NBFCs should see shorts coming off in equities and credit spreads.
To give an additional liquidity cushion to NBFCs,State Bank Of India will buy standard loans of Rs 450 billion from NBFCs in FY19,earlier target was Rs 150 billion.SBI will purchases loans from NBFCs to meet the shortfall in priority sector lending such as agricultural loans,Housing loans,SME loans.
As a regulator NHB National Housing Bank, monitors liquidity positions of housing finance companies. NHB has increased refinancing credit line by 25% to Rs 300 billion for FY19. Refinancing is a credit flow to housing finance companies and other eligible institutions. As of October 2018,Rs 88.35 billion has been sanctioned.
The government and RBI has recognized the need for prompt action to stop credit markets from freezing on IL&FS default. The government announced with immediate effect a new board for IL&FS to be headed by noted banker Uday Kotak for IL&FS to get some credibility from lenders. This should clam fears of banks who have huge exposure to IL&FS credit.
RBI is providing liquidity to markets through government bond purchases. Read our note on RBI to buy over Rs 1 trillion of bonds through OMOs.
The government and RBI may also look at the mechanism they used in 2009 to make sure NBFCs funding needs were not cut. The mechansim helped calm markets even though it was used only for a very small insignificant amount as interest rates were high for the loans and the loans were not to be used for business expansion.
RBI cannot by statute buy any other bonds apart from central government bonds. They can only indirectly intervene to calm markets.
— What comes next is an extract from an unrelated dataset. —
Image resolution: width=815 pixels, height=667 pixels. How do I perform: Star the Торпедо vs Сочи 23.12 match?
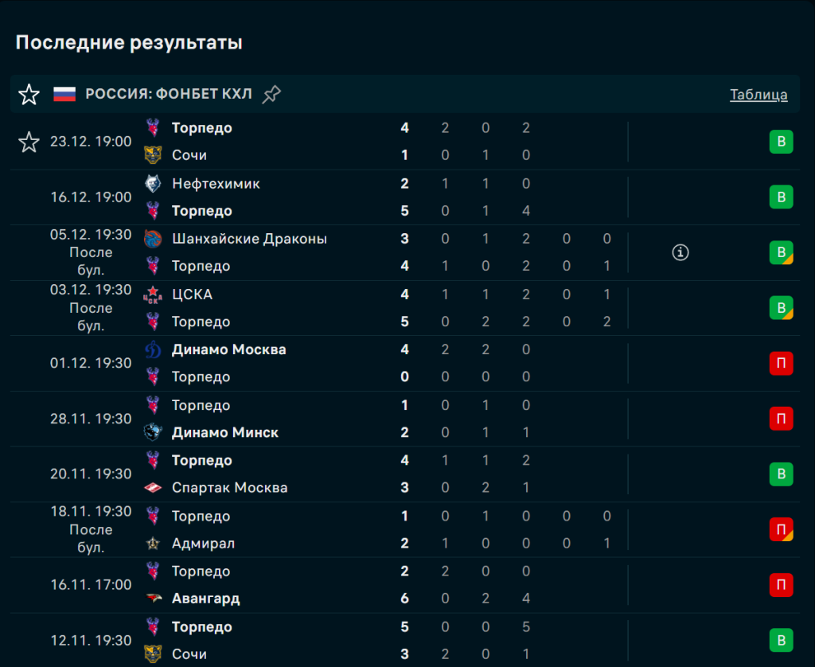point(29,142)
In February 2009,The Government of India had announced an arrangement for providing liquidity support to meet the temporary liquidity mismatches for eligible Non-Banking Financial Companies-Non-Deposit Taking-Systemically Important (NBFC-ND-SI) through a Special Purpose Vehicle (SPV). The scheme had been finalised and Industrial Development Bank of India Stressed Asset Stabilisation Fund (IDBI SASF) Trust had been notified as Special Purpose Vehicle for undertaking this operation.
The Reserve Bank of India had purchased securities issued by the SPV guaranteed by the Government of India for aggregated amount of Rs.200 billion. The SPV purchased the short term paper from the issuing NBFCs directly. The short term instruments included Commercial Papers and Non-convertible Debentures, with residual maturity not more than 90 days and rated as investment grade. Initially,The facility was not available for any paper issued after 31st March,2009. Eligible NBFCs-ND-SI had approached the SPV- IDBI SASF Trust for considering their request for purchase of short term paper.
Industrial Development Bank of India Stressed Asset Stabilisation Fund (IDBI SASF) Trust, which was notified as a special purpose vehicle (SPV) for undertaking the operation, was extended for eligible papers issued by NBFCs up to 30th September,2009. The SPV ceaseed to make fresh purchases after 31st December,2009 and needed to recover all dues by 31st March,2010. The facility was availed of to the extent of Rs.750 crore and was repaid fully by July 7, 2009.